REQUIREMENT
Copy out, from the entries below, each line that holds the string "agent".

Stored items

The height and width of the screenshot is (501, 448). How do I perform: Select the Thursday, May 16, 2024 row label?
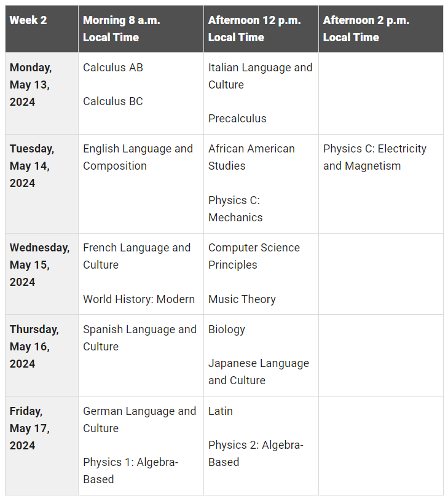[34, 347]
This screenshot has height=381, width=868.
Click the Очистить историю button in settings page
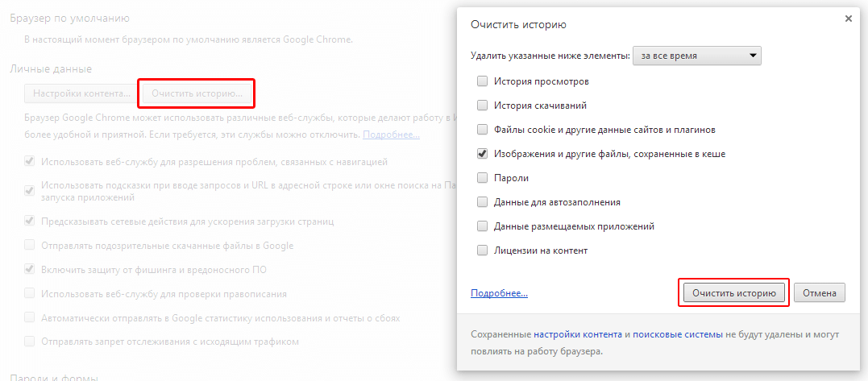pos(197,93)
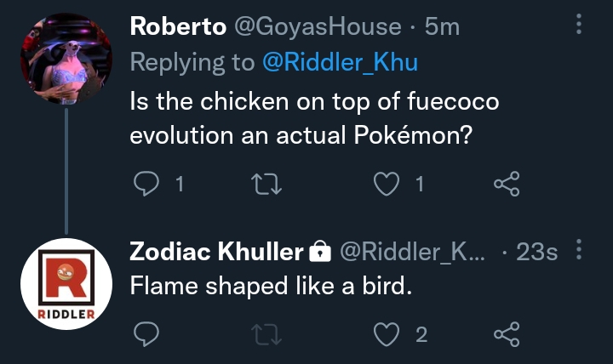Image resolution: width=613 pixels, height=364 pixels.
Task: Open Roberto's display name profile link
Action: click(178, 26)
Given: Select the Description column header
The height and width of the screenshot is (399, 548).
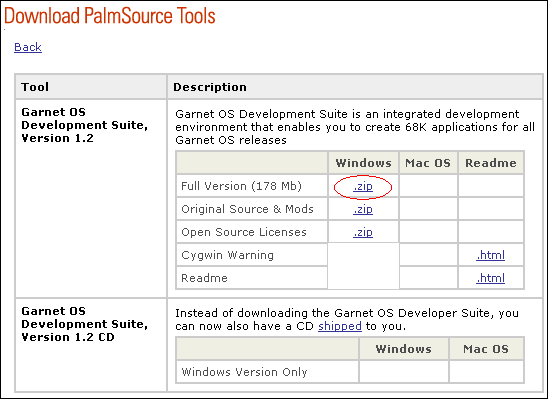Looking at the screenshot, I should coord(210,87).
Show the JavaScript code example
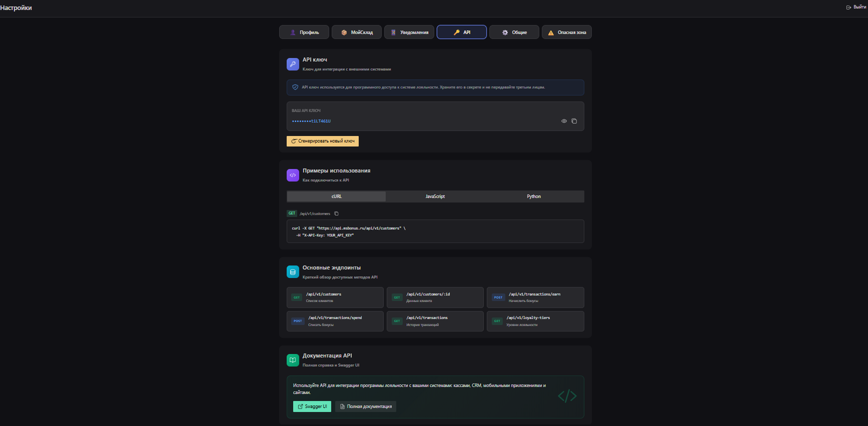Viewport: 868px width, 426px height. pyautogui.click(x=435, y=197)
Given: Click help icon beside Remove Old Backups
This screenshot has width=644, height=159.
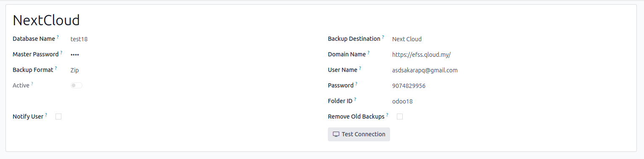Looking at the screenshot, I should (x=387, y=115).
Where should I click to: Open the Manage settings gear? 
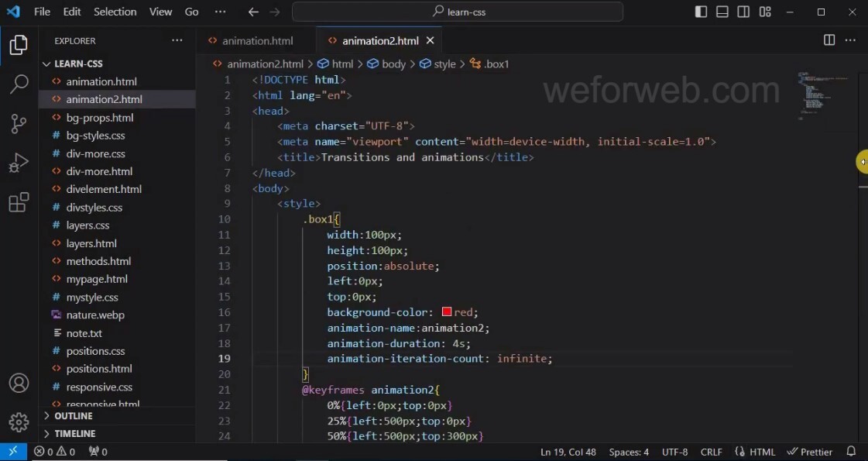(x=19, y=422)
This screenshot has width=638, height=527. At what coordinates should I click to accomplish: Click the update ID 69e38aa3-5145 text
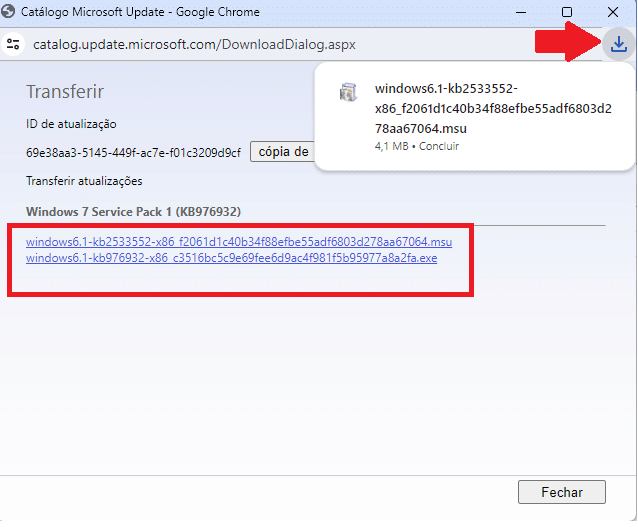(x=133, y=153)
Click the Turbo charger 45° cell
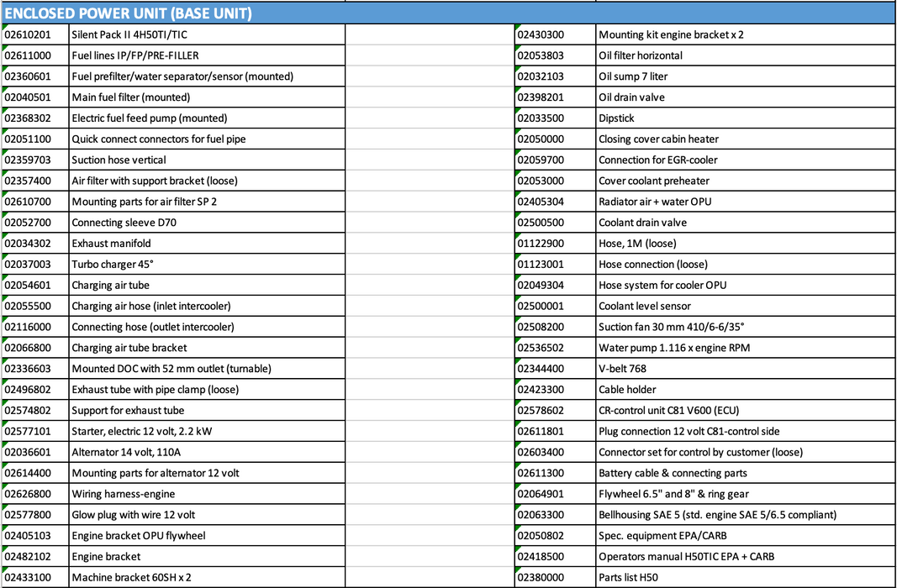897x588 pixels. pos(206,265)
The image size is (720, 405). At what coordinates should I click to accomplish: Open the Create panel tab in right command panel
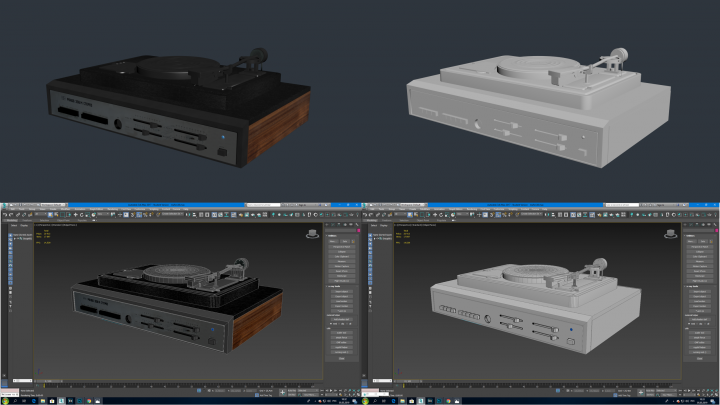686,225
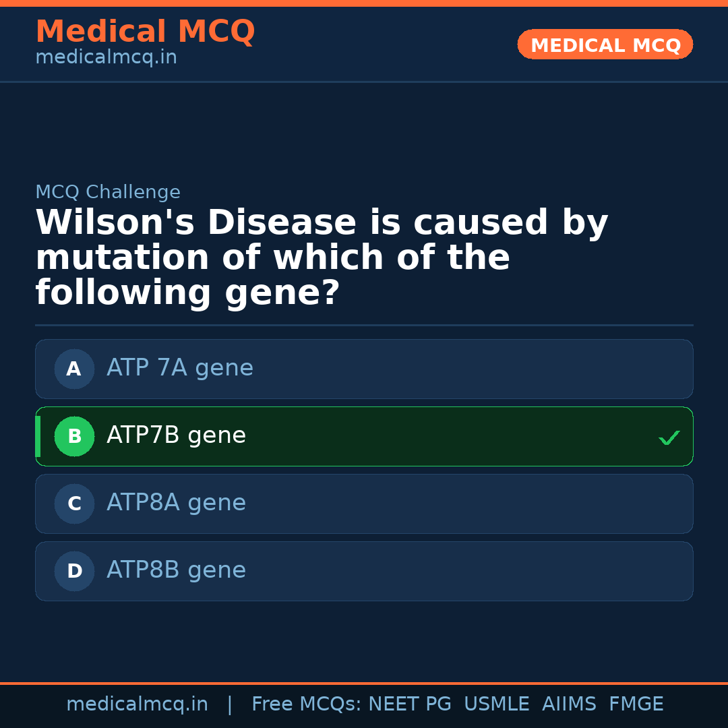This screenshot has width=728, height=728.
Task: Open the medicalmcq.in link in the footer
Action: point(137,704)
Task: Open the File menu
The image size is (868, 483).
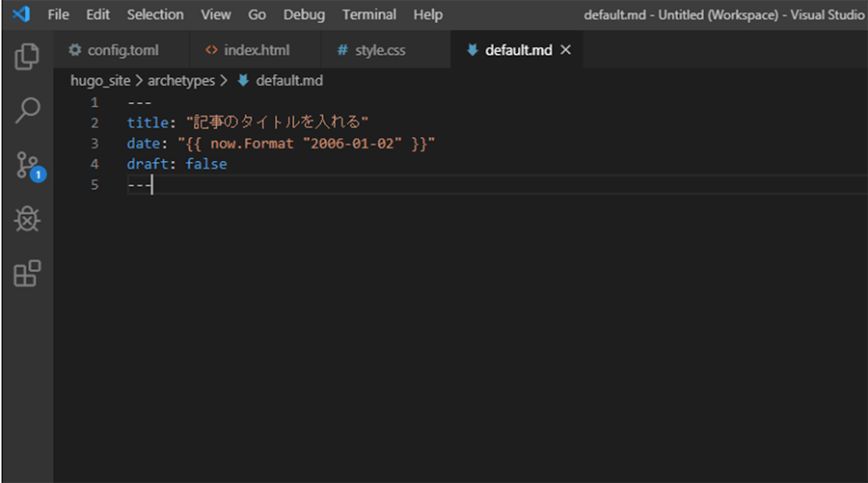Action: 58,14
* * *
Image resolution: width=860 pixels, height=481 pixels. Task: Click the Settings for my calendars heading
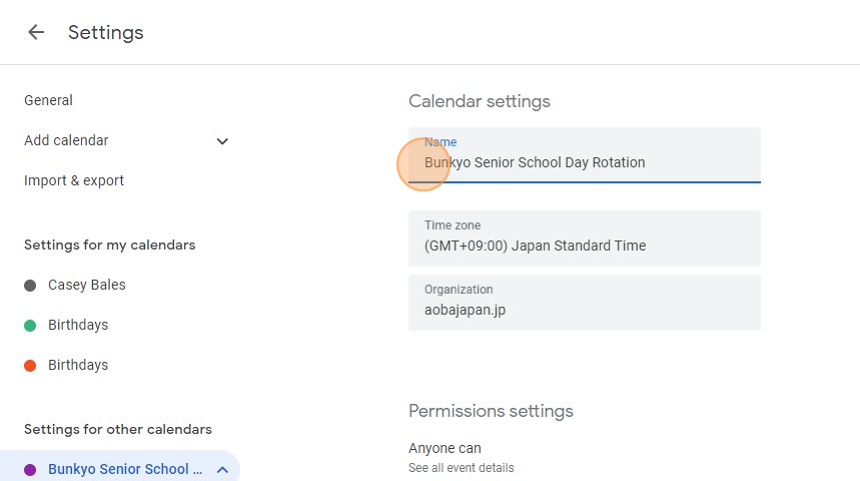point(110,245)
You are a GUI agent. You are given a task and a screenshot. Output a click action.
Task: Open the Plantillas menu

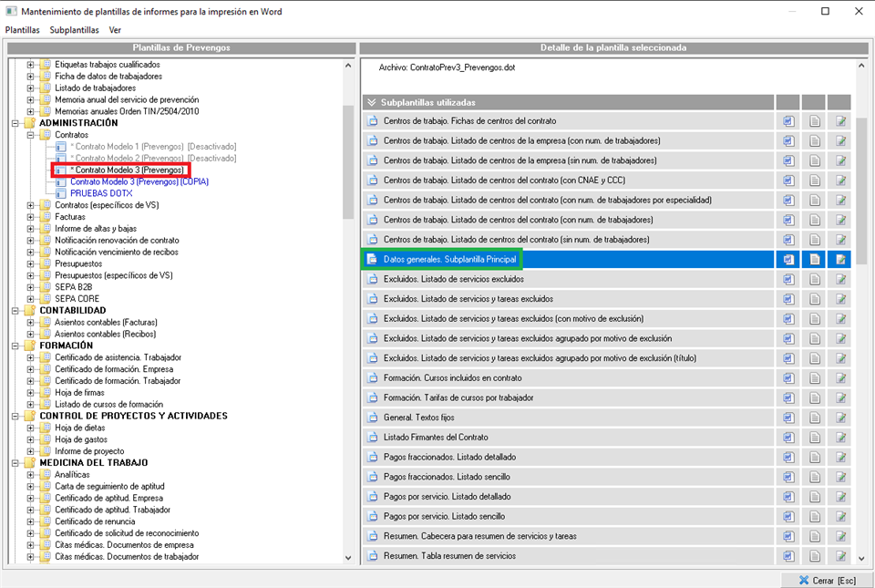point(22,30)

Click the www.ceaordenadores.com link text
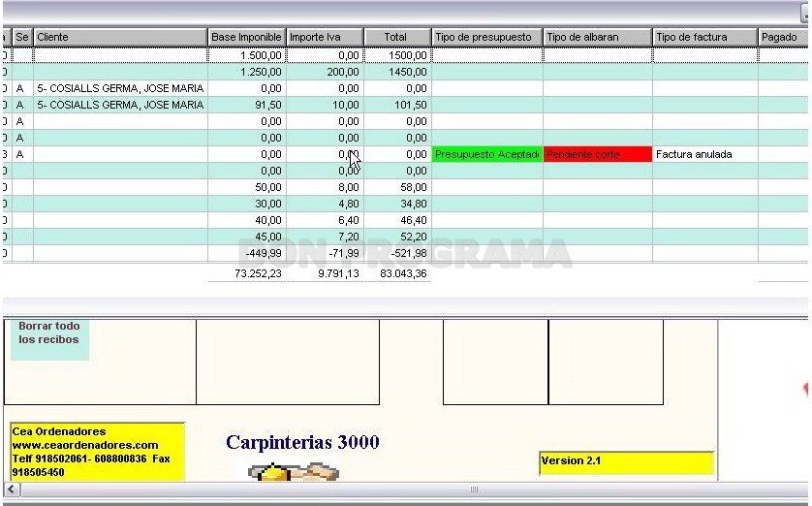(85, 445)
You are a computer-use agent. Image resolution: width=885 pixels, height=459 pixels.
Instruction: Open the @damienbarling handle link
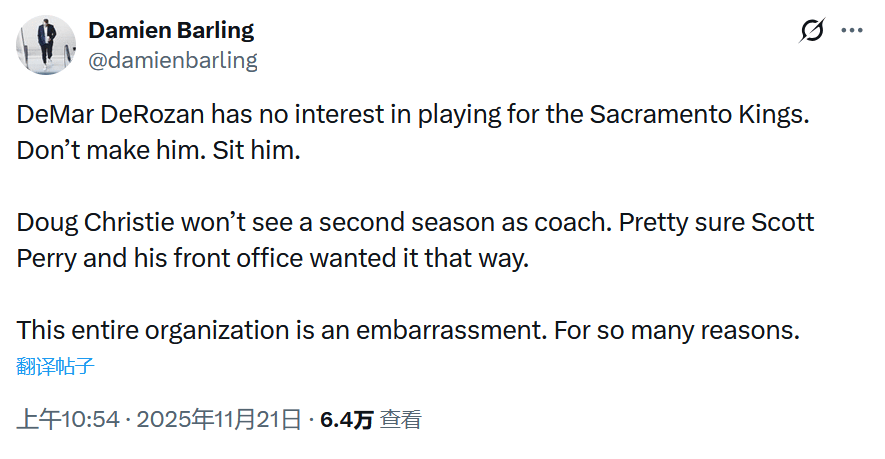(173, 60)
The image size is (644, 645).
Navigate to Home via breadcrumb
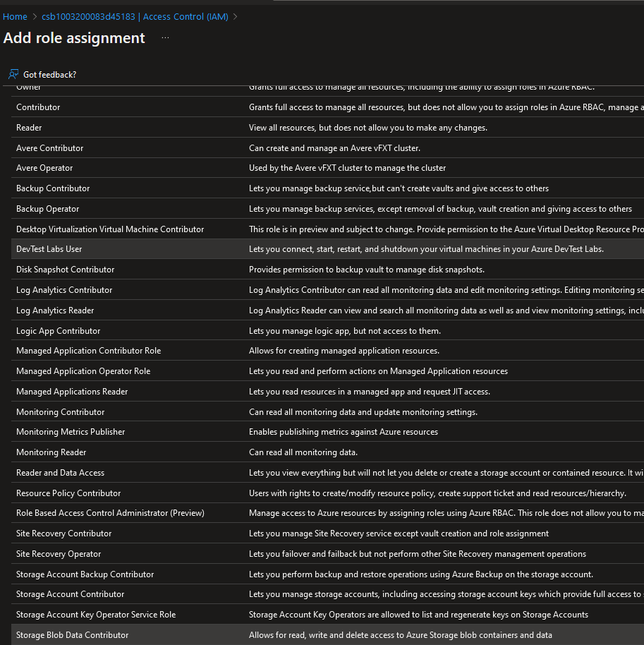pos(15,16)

REPLY
You are a GUI agent. You are given a task and a screenshot. Output a click action.
You are a computer-use agent. Image resolution: width=885 pixels, height=459 pixels.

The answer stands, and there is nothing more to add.